Ashton reiterated that one of the reasons the province has not been able to be precise is that it has been trying to delay the release to buy people more time to prepare their properties.
Ashton said some people have been confused as to whether they are in the potential flood zone. Some people who have complained they have not received information from government do not live in the area that will be artificially flooded, Ashton said.
The government estimated Friday that flows from the controlled release would reach Elie in about a week. The water will likely flow into the La Salle River south of the town.
On Friday, residents in La Salle, Sanford, and Starbuck bolstered their flood defences as a precaution, although they weren't expected to be affected by the controlled release.
Chuck Sanderson, executive director of Manitoba’s Emergency Measures Organization, said people who are unsure whether they will be affected can contact their municipality or visit the general government and Water Stewardship Department websites.

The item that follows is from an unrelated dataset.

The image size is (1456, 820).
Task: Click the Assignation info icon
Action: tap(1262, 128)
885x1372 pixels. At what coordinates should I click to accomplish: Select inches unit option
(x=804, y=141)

Also on Friday, the RM of Portage la Prairie issued a third precautionary voluntary evacuation notice covering 25 square miles and affecting 76 residences. Those homes are east of PR 430, south of the Assiniboine River, to Road 68 North and south of the Assiniboine River from the Trans-Canada Highway to PR 430.
Tthe evacuation is voluntary but will be made mandatory if there are escalating concerns over safety.
The first two voluntary evacuations covered:
* Road 34W east to PR 13 and from PR 331 south three miles to the correction line (Road 60N), and
* from Road 69 north to Lake Manitoba, and approximately two-and-a-half miles on either side of the Portage Diversion.
The municipality is asking people who are leaving their homes to register with the Red Cross at 1-888-662-3211 or visit the reception centre located in the Provincial Building in Portage la Prairie, at 25 Tupper Street North.
Land south of the Assiniboine wasn't the only vast area in imminent danger. Residents and cottage owners at Twin Lakes Beaches on Lake Manitoba feared their properties would go under water soon as the province pumps in even more water from the swollen Assiniboine.
They said they are still recovering from last October’s storm that wiped out a large part of the shoreline. And, the Portage Diversion is carrying massive rushing water at almost double the rate it handled a week ago, bleeding off so much water from the Assinboine and dumping it in Lake Manitoba that provincial officials said Friday it was handling more water than the Red River Floodway around Winnipeg.